Gorgious est un individu autoritaire et plein d’énergie. Trop plein d’énergie. En l’absence de locataires, il tourne dans le grenier, comme un lion en cage, cherchant un bouc émissaire sur qui passer son trop plein de vitalité.

Il manque de tact. S’il peut vexer, tant mieux.

Il est dans un constant état de rage. Son naufrage sur la terre est une véritable calamité, pour deux raisons :

-Il ne supporte pas l’idée d’être à la merci des humains.

-Il est contraint de vivre dans un espace clos alors qu’il souffre d’une sorte de claustrophobie qui l’oblige à se dépenser. Il dispose d’un punching-ball à l’effigie d’un être humain sur lequel il s’acharne régulièrement.

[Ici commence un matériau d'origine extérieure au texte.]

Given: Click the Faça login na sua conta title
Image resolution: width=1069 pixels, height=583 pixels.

Sa haine des humains n’est fondée sur rien de raisonnable. Simplement, il lui faut un responsable imaginaire à ses malheurs et un exutoire. Incapables de fournir une fusée pour le retour, il nous considère comme responsables de son malheur.

Il prend un plaisir pervers à chasser les locataires. Ses plans ne manquent jamais de sadisme. D’instinct, il sait (mieux qu’Etno) porter des coups douloureux. Le plaisir qu’il éprouve alors n’a pas d’égal. Si, par hasard, il retournait sur sa planète, l’exercice anti-humain lui manquerait.

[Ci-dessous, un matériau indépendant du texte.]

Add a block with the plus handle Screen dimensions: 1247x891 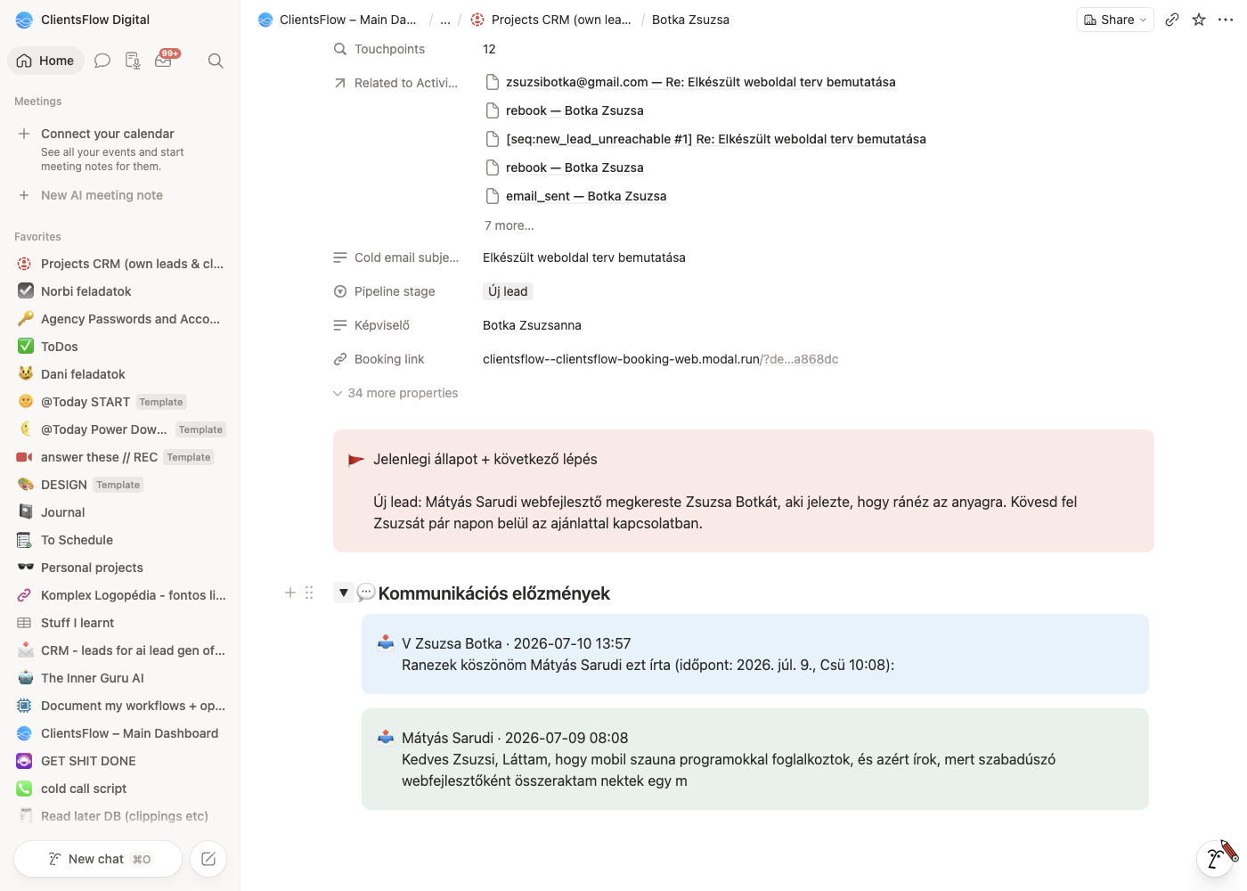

Lorsqu’il a un but précis, il sait faire preuve de vivacité d’esprit et d’obstination, ce qui le rend difficile, voire impossible à maîtriser. Sauf en cas de nécessité absolue, il est dénué de sens collectif. Il préfère toujours agir pour son propre compte. En cas de succès, il n’aura pas le triomphe modeste.

Gorgious est orgueilleux. Le gifler dans son honneur le plonge dans des rages Dantesques.

Gorgious est le sale gosse, tyran de la bande.

Bud

Bud est « cool », voire carrément lymphatique. Il passe 99% de son temps vautré, à regarder la télé en tenant une cassette (il ponctue quelques phrases par des rots).

Téléphage pur sucre, il regarde tout. Depuis son arrivée au grenier, la télé constitue son pain quotidien. Il est aux ¾ disjoncté de la vraie réalité.

C’est peut être sa façon à lui de compenser un manque affectif, le manque de sa planète. Si la télé tombe en panne, il est probable q’il tomberait gravement malade.

Son vocabulaire est truffé de références ciné-télé. Il dit « No problemo » au lieu de « pas de problème » ou « Okaaaaay ! » à la place de « O.K », etc.

Il ne chantonne que des aires de générique (« Starsky et Hutch » ; « Mission impossible »…). Il aime bien l’argot.

Bud est une précieuse source d’information. La télé lui a appris beaucoup de choses sur le monde où ils ont échoué. A priori, c’est lui qui informe les autres des codes sociaux, des usages.

Systématiquement, le programme télé de Bud sera en rapport avec le sujet principal de l’épisode. Il reste scotché à Méga-Vixens et Fellini pendant l’épisode Weight-watchers ; ou à l’Exorciste pendant « le club de spiritisme », etc.

Malheureusement, son manque d’expérience ne lui fait pas toujours voir les différences entre réalité et fiction. C’est ainsi qu’après avoir vu « Beverly Hills » il pense que tous les élèves humains conduisent des BMW. S’il a vu la veille, il imaginera que les hommes sont tous Rambo…

S’il était terrien Bud serait un brave type. C’est un brave monstre. Il n’est pas très intelligent et garde un côté enfant attardé. Il ne pense et ne parle que par association d’idées.

Bud ne prend jamais d’initiative mais participe à l’élaboration des plans en y ajoutant un petit grain télévisuel.

Il aime bien passer au « transfo » pour incarner les héros de ses séries. D’ailleurs, il ne sort de léthargie que pour cette occasion.

Son interlocuteur principal, c’est Candy : Il est aussi mou et bordélique que l’autre est rapide et maniaque.